#### Text excerpt

The strength of the U.S. isn't that we are always good.  It's that we have the means as a people to change our minds and change our government.  We do that every election year.

I know it looks like evil has suddenly appeared, but it's hasn't. It's been hidden, but it has been there all the time. We've needed this "explosion" to bring it out in the open. Historically, investigative journalism has been good at doing that (think: Upton Sinclair's The Jungle, the works of Nellie Bly, and the journalists who brought about Watergate).

Now we can see it. For the first time in decades, we have a greater hope than we have had in a long time.  The stubborn will continue to refuse to watch the videos, to remain in the dark, and to not even seek the truth.  But others are changing their minds about abortion, and even more are disillusioned with Planned Parenthood. 

This particular outcry may not bring about the end to the practice of abortion, but it is already bringing about fewer abortions.  These videos are making us aware that it was worse than we could've imagined.  And when we are aware (and appalled), there is hope we can change.  Pray.

note:  I also know that if we continue to equate "good" with pleasure and ease instead of virtue, we will go the way of many cultures that no longer exist, so we are back to "doomed to know that history is repeating itself."

Thursday, September 03, 2015

Done?



A few days ago, I left my kid at college.  For all intents and purposes, I am done.

I know, I know…I don’t mean that I am finished with him…he’ll always be my baby, and I will always be there for him, and there will be many ways that he will still need me – and his bed is still waiting.

For the last 18 ¾ years, we had a relationship where I was the one responsible for teaching him how to function in this world and how to learn.  He learned how to read on my lap.   I walked him through arithmetic and over humps through algebra.  We learned about Paul Revere’s ride together, learned Latin vocabulary, and recreated the ecosystem of the Nile Delta.
 
That part is done.  Learning is now the responsibility of others – and most of all, it is his responsibility.

########

• **What to work on**: Continue the blog post about leaving a son at college, picking up after its final sentence. The items that come next have nothing to do with the blog text above.

#### Entries supplied

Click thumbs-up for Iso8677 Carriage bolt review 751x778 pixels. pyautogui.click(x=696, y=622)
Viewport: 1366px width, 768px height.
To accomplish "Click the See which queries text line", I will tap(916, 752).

########
#### Entries supplied

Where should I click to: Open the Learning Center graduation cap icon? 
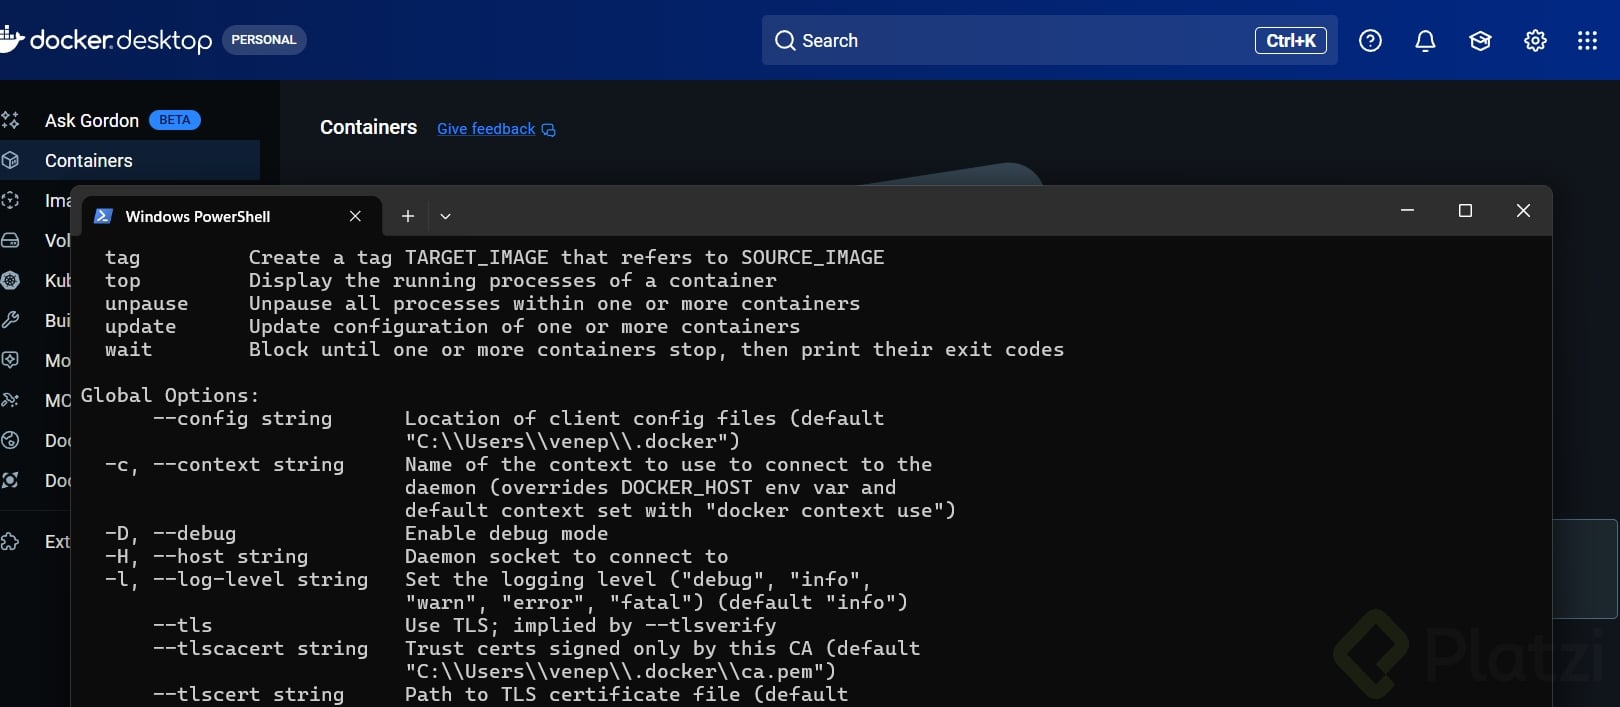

########

• **Task output**:
How do I feel about that?  Mostly happy.  Fairly satisfied.  Incredibly grateful to have had that with him.  There have been times—sometimes years—that I have struggled in that role, but I am oh so thankful to have been there with him through all of it...the laughs, the learning, his passionate interests.  

There are places I slacked off – I forgot to teach him to iron his clothes (but in truth, he may have only seen me iron anything once or twice in his lifetime).  And before I dropped him off, I was going to show him how to polish his dress shoes – but hey, I’m sure that’s on YouTube.  As a homeschooler, one of my biggest comforts was the memory that my school teachers never finished the textbooks either…and somehow, I managed.

He’s not without scars, either.  There have been times that I’ve been hurtful – sometimes I was just being stupid.  The family is not without the effects of sin, and I certainly am not.  I feel it permeate my bones.  We hurt each other.  I do hope he knows how so very deeply he is loved.

I’m proud of him.  He’s a good man.  He has a strong faith in Christ, a good mind, and an honest heart.  That’s all by the grace of God.  I am humbled by how incapable I am of having ownership in that.  We did raise him in Christ, we did try to give him a good education, and we did try to teach him right from wrong.  But somehow, he seems so much more than those simple daily efforts.

So I am honored…and happy.  I leave him in the hands of his school and look forward to getting him back for Christmas.  I’ll miss having him around all the time, I’ll miss the way he makes me laugh like no one else can.  I’ll miss his daily spontaneous insights.  But he is ready.  I know he’s ready.  And so I guess that means my work -- this work that has been mine for as long as I have known him --is done.